Als AFP Puyuyo besuchte, war nur ein Tisch im Café besetzt – und zwar von Domino spielenden Krabbenfischern, die sagten, sie würden lieber arbeiten.
„Da sich im See sehr viel Öl befindet, konnten wir heute nicht hinausfahren“, sagte der vierfache Vater Luis Angel Vega.
„Manchmal essen wir einen ganzen Tag lang nichts“, fügte der 26-Jährige hinzu.
Sein Kollege Alvaro Villamil, 61, versuchte dennoch sein Glück. Auf seinem Boot „Carmen Rosa“ zeigte er seinen Fang einiger Blaukrabben, die er aus der weniger verschmutzten Mitte des Sees geholt hatte.
Aber es reicht nicht zum Lebensunterhalt.
„Es ist hart … Der See ist verloren. Es gibt dort eine Menge Öl“, sagte Villamil gegenüber AFP. Sein langärmeliges T-Shirt war mit dem Zeug befleckt.
– ‚Zu verkaufen‘ –
Maracaibo war im 20. Jahrhundert mit seinen Kolonialgebäuden, seinem Art-Deco-Theater und seiner Straßenbahnlinie eine blühende Stadt.

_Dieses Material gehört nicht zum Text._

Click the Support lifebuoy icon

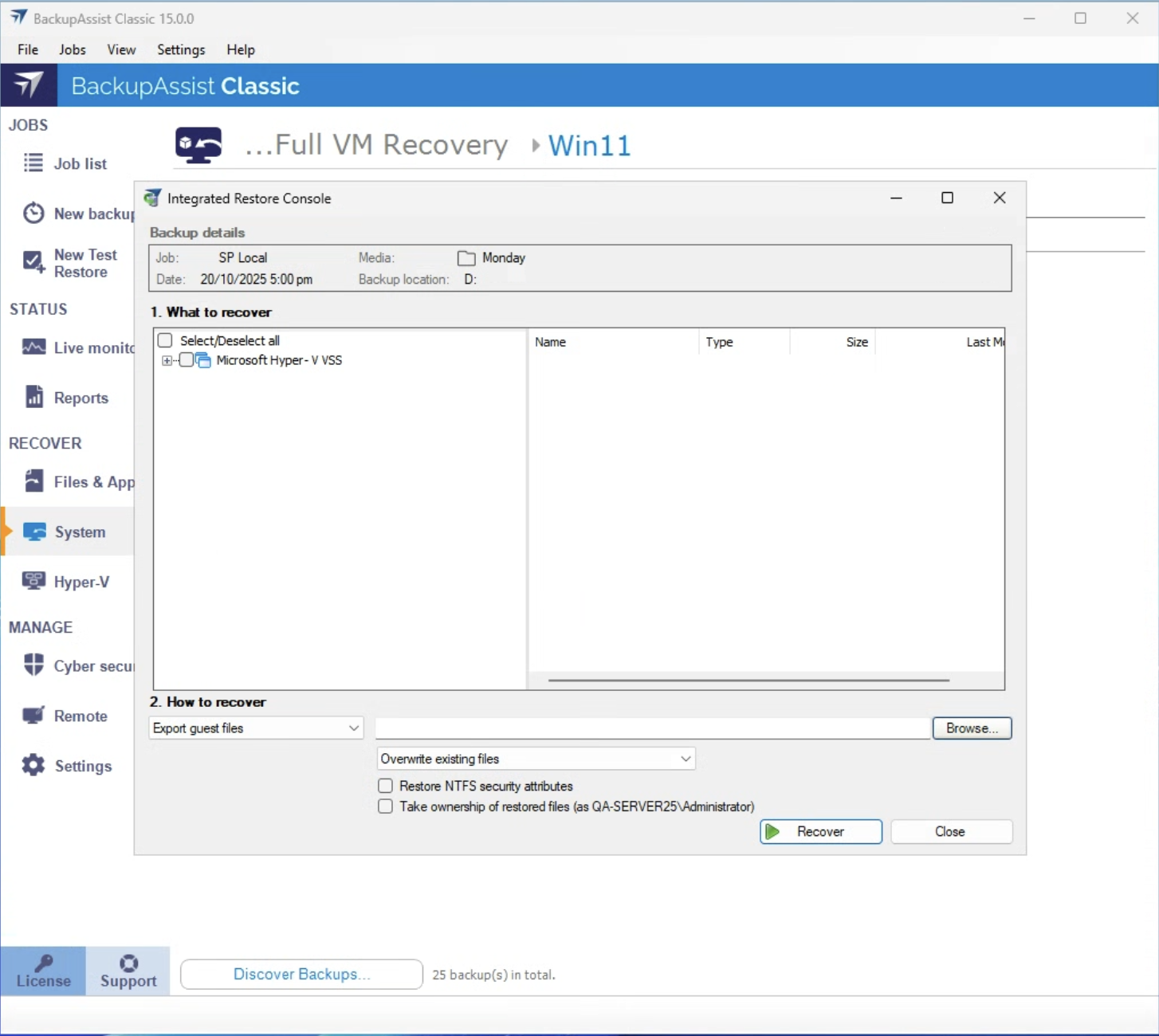pos(128,963)
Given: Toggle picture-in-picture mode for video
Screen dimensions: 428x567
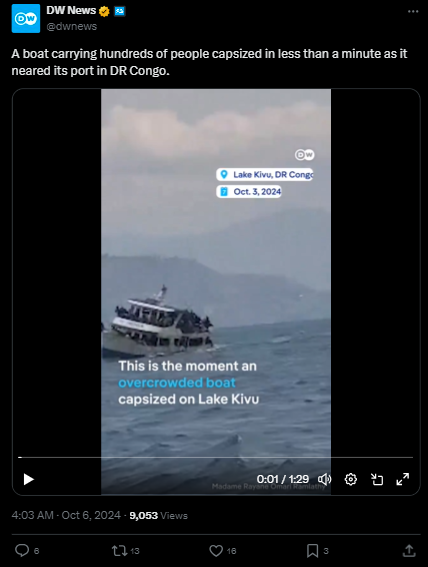Looking at the screenshot, I should (377, 479).
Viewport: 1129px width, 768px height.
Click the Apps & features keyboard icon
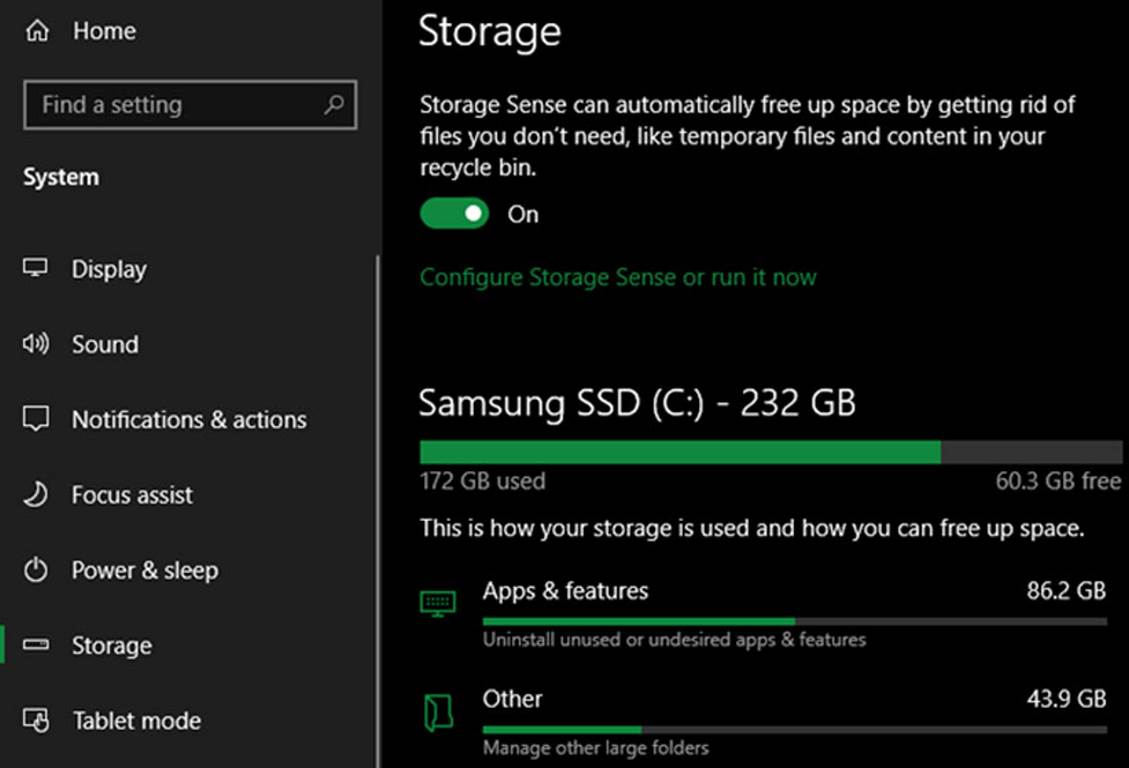tap(438, 603)
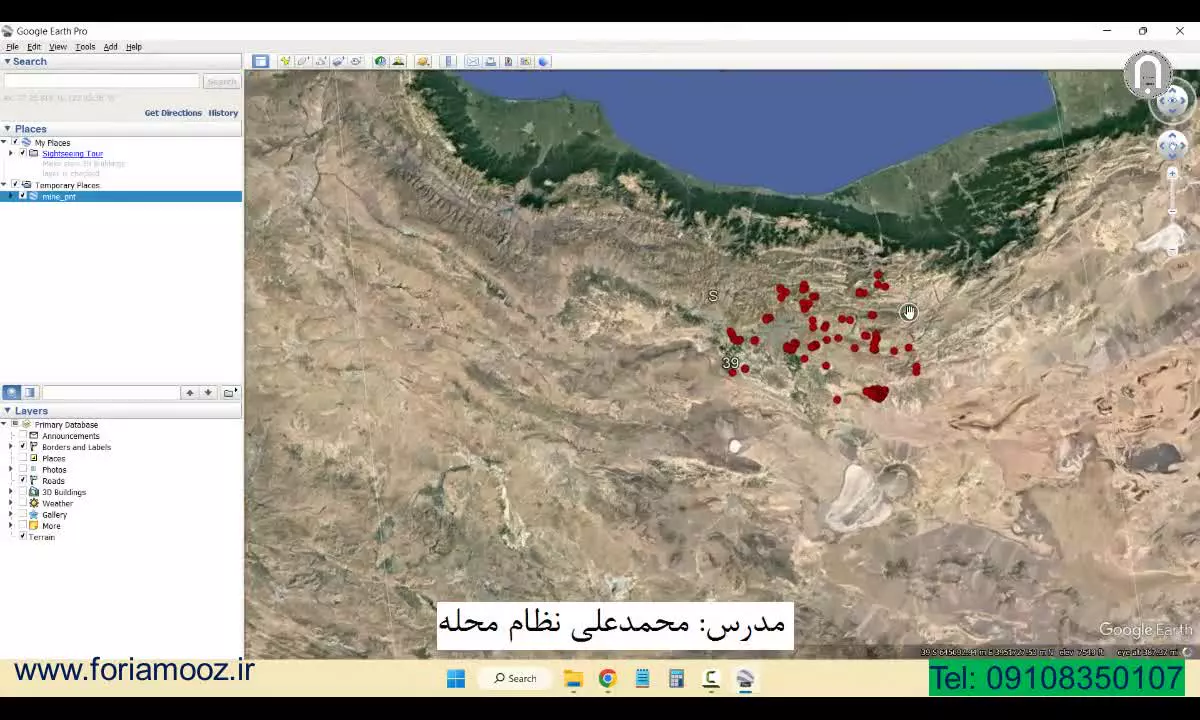
Task: Collapse the Layers panel
Action: coord(8,410)
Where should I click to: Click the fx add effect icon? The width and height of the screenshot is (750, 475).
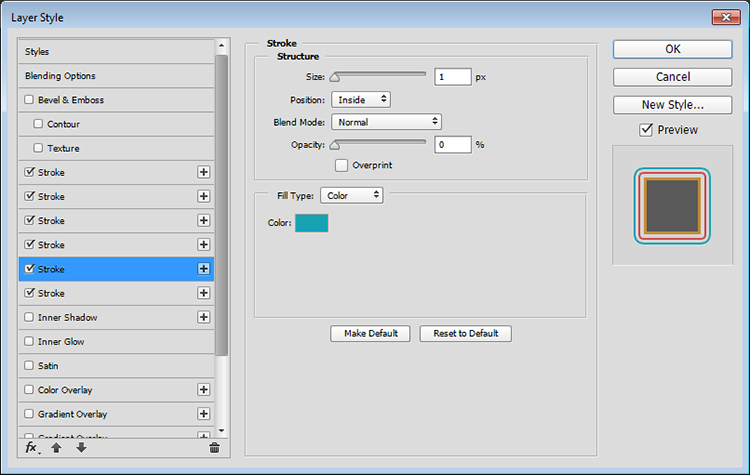tap(32, 449)
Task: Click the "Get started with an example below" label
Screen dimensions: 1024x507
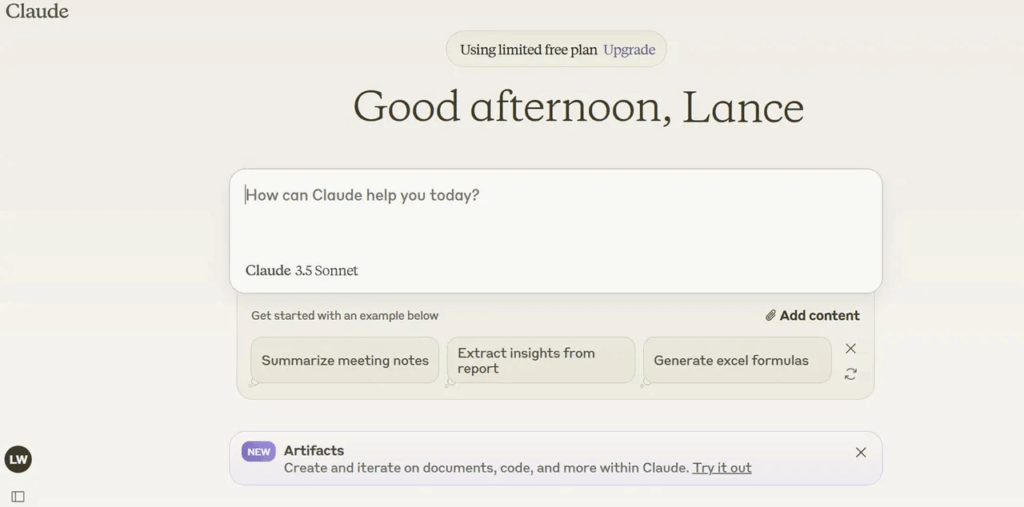Action: (345, 316)
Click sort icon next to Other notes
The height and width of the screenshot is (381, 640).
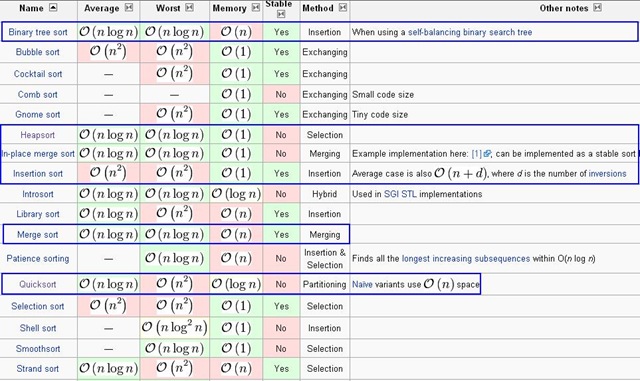pos(598,7)
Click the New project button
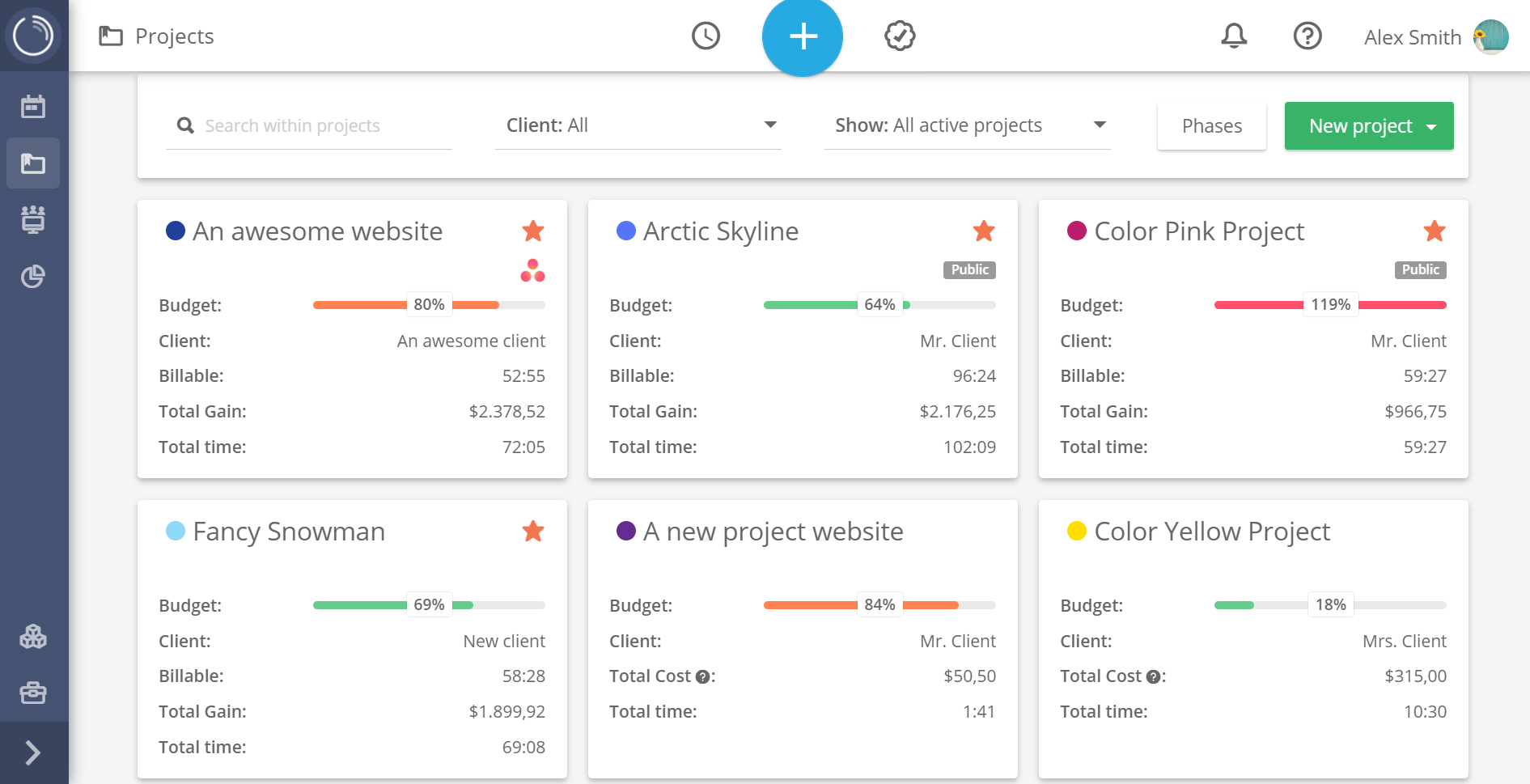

Heute sind an den Häusern weit mehr „Zu verkaufen“-Schilder zu sehen als an Wahlkampfplakaten, und in der Industriezone wimmelt es von hohem Gras und bröckelnden Mauern.
Einst waren rund 200 Unternehmen in der Gegend ansässig, darunter auch der deutsche Konzern Siemens. Heute sind es etwa 30.
Dennoch gibt es Anzeichen dafür, dass es mit Venezuelas Ölgeschäft wieder aufwärtsgehen könnte.
Trotz der Erneuerung der Sanktionen, nachdem Maduro die ausgehandelten Bedingungen für die Wahlen nicht eingehalten hatte, gestattet Washington Unternehmen wie Chevron und Repsol, Einzellizenzen zu beantragen, um weiterhin in Venezuela tätig zu sein.
Und Ölminister Pedro Tellechea äußerte sich im Mai optimistisch, dass die venezolanische Ölproduktion in diesem Jahr eine Million Barrel pro Tag erreichen werde.
Dies wird weitgehend von den Wahlergebnissen am kommenden Sonntag abhängen. Es herrscht weitverbreitete Befürchtung, Maduro könnte die Wahl manipulieren und eine neue Ära internationaler Pariaherrschaft einleiten.